#### Dataset entries
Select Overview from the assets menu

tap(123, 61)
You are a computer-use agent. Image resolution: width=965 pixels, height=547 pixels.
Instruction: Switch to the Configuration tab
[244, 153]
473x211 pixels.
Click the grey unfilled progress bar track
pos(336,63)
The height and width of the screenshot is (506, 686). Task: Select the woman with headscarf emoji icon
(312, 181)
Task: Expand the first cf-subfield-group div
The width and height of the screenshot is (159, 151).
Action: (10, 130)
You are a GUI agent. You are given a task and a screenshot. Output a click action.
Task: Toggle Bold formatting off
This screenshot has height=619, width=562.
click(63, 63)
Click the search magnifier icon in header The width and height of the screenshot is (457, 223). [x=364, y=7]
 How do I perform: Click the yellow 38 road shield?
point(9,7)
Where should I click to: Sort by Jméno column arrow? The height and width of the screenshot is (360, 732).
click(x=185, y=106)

* * *

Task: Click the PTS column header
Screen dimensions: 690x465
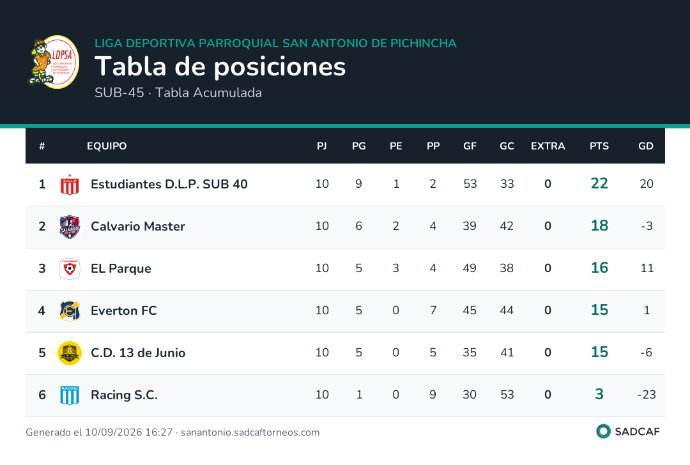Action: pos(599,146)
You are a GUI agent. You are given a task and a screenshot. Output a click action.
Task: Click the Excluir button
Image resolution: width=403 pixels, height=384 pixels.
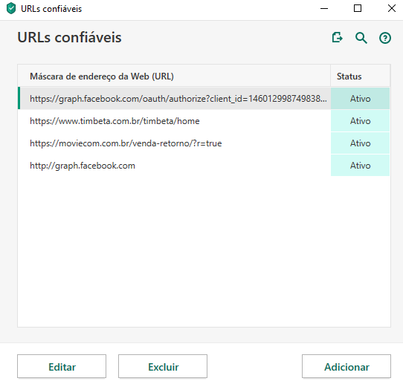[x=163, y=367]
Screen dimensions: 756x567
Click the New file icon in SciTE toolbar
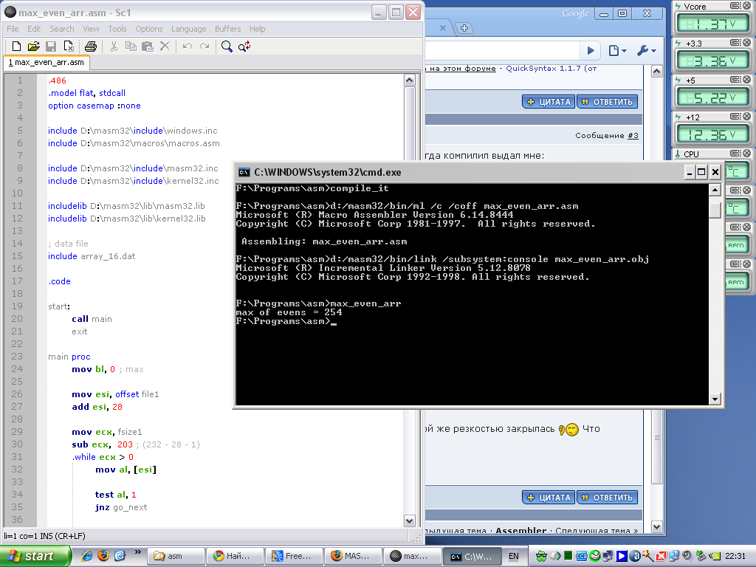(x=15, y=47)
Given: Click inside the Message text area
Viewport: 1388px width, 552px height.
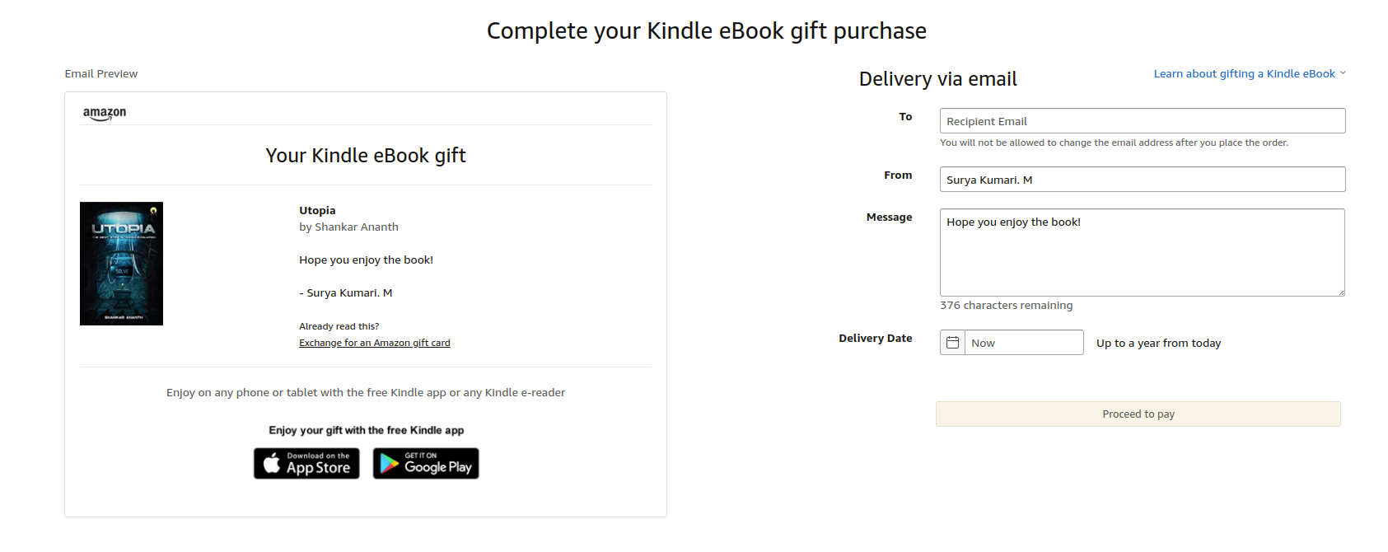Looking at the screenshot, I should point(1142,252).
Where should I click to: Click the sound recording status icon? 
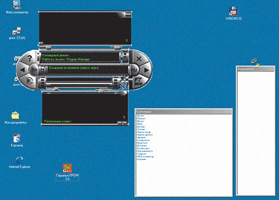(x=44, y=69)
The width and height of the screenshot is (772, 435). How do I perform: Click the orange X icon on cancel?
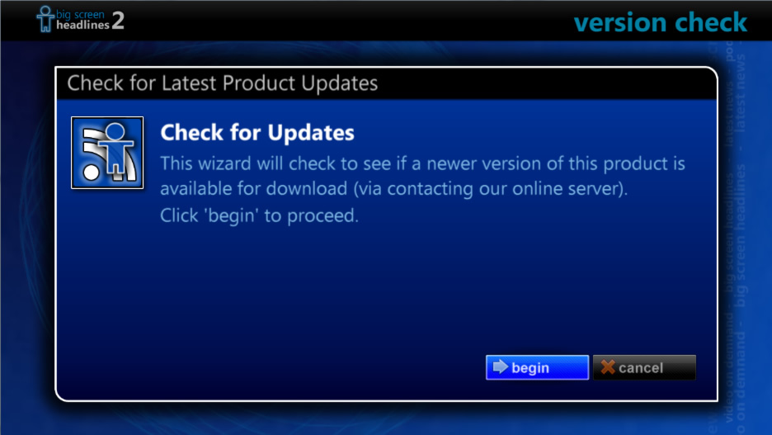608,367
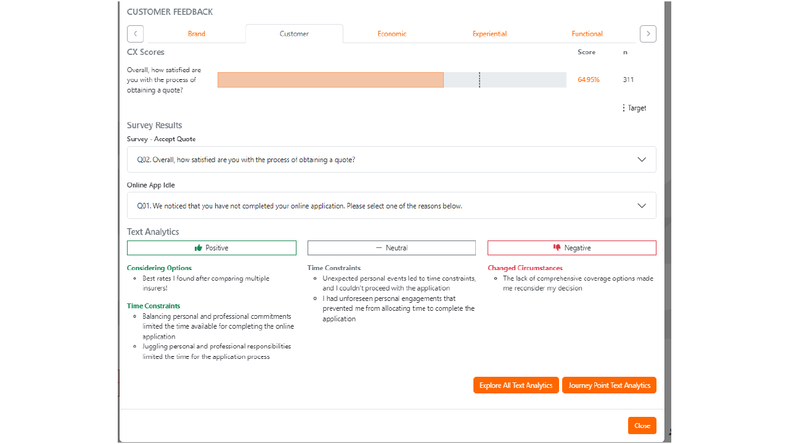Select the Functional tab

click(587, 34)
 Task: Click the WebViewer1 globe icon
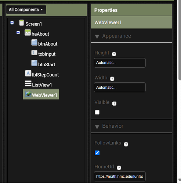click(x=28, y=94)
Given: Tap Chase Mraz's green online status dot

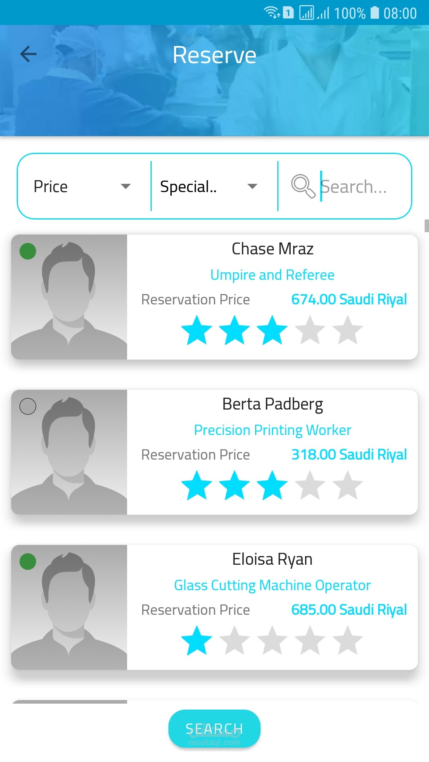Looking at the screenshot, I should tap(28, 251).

* * *

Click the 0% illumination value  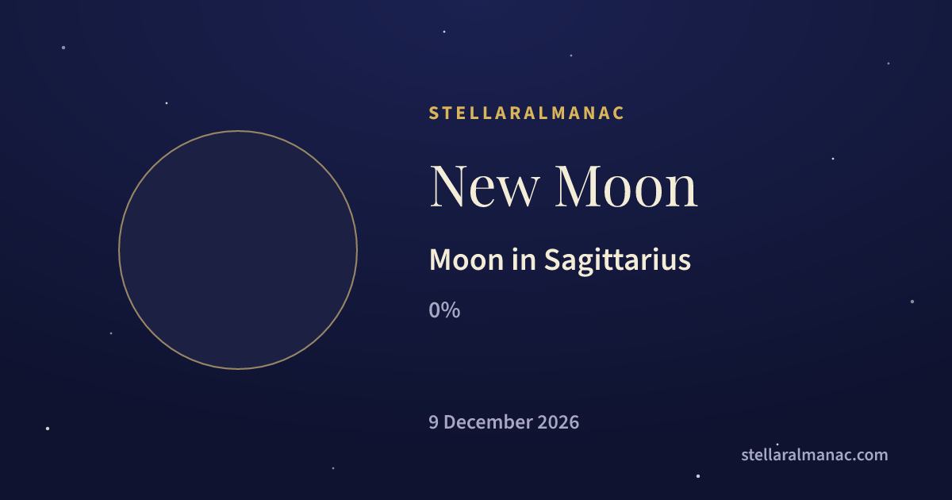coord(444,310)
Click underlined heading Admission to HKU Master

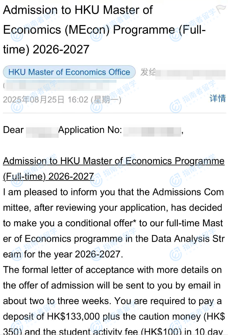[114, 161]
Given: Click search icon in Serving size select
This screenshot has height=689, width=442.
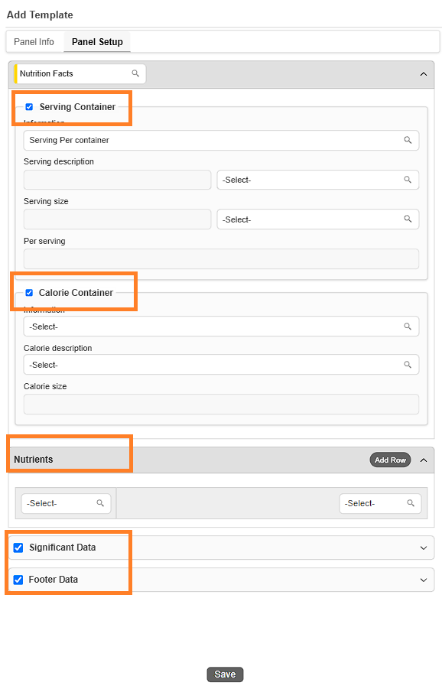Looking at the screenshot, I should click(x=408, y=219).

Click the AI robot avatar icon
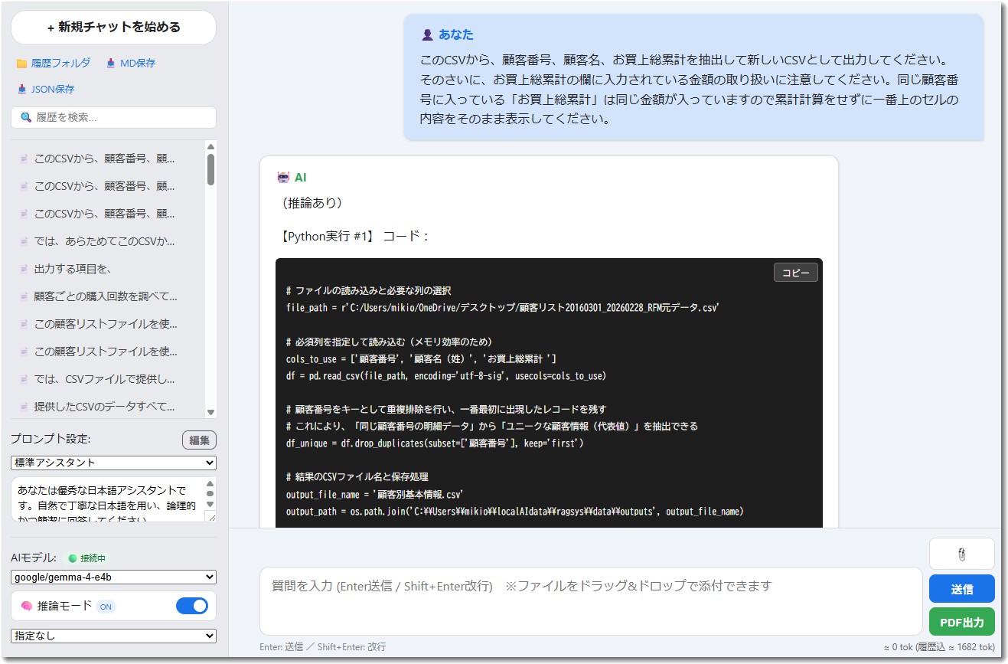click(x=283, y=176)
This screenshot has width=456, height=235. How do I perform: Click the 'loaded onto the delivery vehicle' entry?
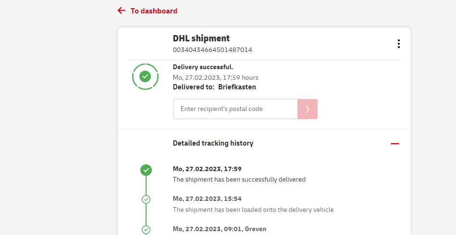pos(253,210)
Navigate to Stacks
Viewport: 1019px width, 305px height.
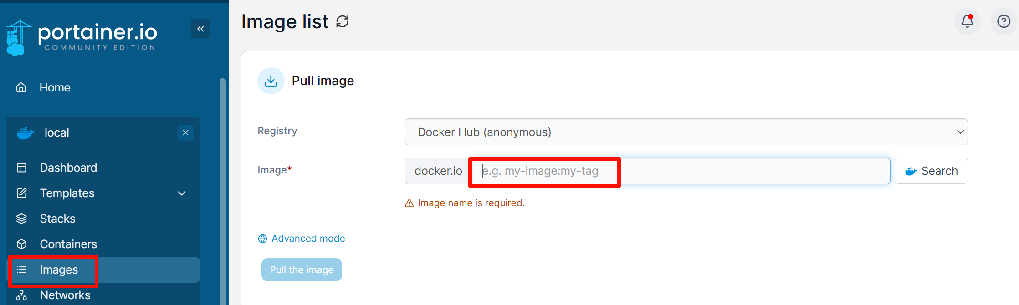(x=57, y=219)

#### Exercise prompt
In the listing above, the lines from the one containing "The height and width of the screenshot is (506, 686)." through the one containing "Task: Toggle Bold formatting off" must be set down exactly, with no other lines.

#### Exercise result
The height and width of the screenshot is (506, 686). Task: Select the woman with headscarf emoji icon
(312, 181)
Task: Expand the first cf-subfield-group div
The width and height of the screenshot is (159, 151).
Action: (10, 130)
You are a GUI agent. You are given a task and a screenshot. Output a click action.
Task: Toggle Bold formatting off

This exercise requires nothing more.